漢字の書き順、まちがって覚えていませんか?家庭でのなおし方
一度覚えた書き順のクセは、本人も気づかないまま定着しがちです。家庭でムリなく気づかせ、やさしくなおしていく具体的な声かけと練習の工夫を紹介します。
「もう習った漢字なのに、なんだか形がくずれる」「書くのがやたら遅い」。そんなときは、書き順がまちがって定着していることが原因のひとつかもしれません。書き順は正しく書くと自然に形が整い、速く書けるように作られています。逆にクセがつくと、本人はがんばっているのに字がくずれ、テストで時間が足りなくなることもあります。
なぜ書き順のクセに気づきにくいのか
書き順は、いちど手が覚えてしまうと本人には「いつも通り」に感じられます。だから自分ではまちがいに気づけません。
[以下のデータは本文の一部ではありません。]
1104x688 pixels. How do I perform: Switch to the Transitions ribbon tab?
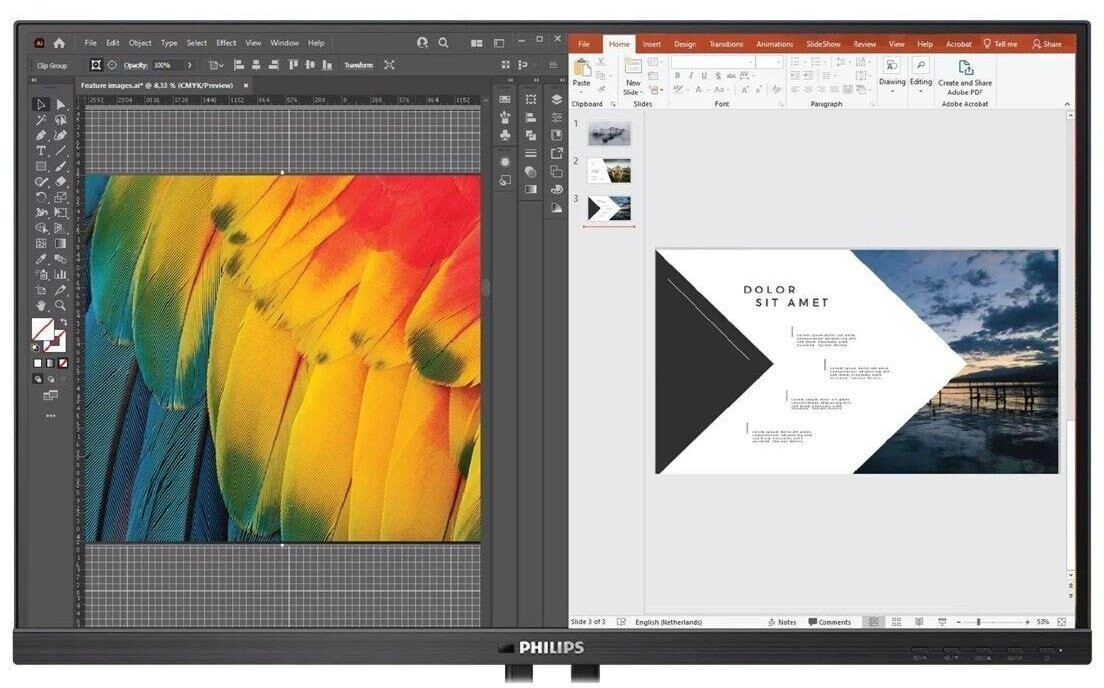click(726, 44)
とくに次のような字はズレが起きやすいところです。
- 「右」と「左」:一画目がちがいます(右は横棒から、左は払いから)
- 「田」「回」など囲む字:中を書いてからフタを閉じる順番になりがち
- 「必」「飛」などの複雑な字:見た目でマネするとズレやすい
家庭でのなおし方
1. まず「見せてもらう」
いきなり直そうとすると、子どもは責められた気持ちになります。「ちょっとこの字、どう書くのか見せて」とお願いして、書くようすを横で見ましょう。指の動きを見れば、順番のクセがすぐわかります。
2. 直したい字を一日ひとつに絞る
一度に全部直そうとすると続きません。「今日はこの一字だけ」と決め、親子で一緒に空書き(指で空中に書く)をしてから、3〜4回だけ書いて終わりにします。短く区切るほど定着します。
3. 声に出して順番を言う
「よこ、たて、はらい」と口で言いながら書くと、手と耳の両方で順番を覚えられます。まちがえても「おしい、そこはたてが先だね」と、責めずに順番だけ伝えます。
使える声かけ
- 「上手だね。ひとつだけ、書く順番のコツを教えていい?」
- 「ここは払いを先にすると、字がきれいに立つよ」
- 「前より速く書けるようになったね」
「まちがってる」ではなく「こうするともっとラクだよ」と伝えるのがコツです。書き順は正しさのためだけでなく、本人がラクに速く書くための道具だからです。
まとめ
書き順のクセは、叱って直すものではなく、気づかせて上書きしていくものです。一日ひとつ、短く、声に出して。この積み重ねで手が新しい順番を覚えていきます。あせらず、書けた字をほめながら進めてください。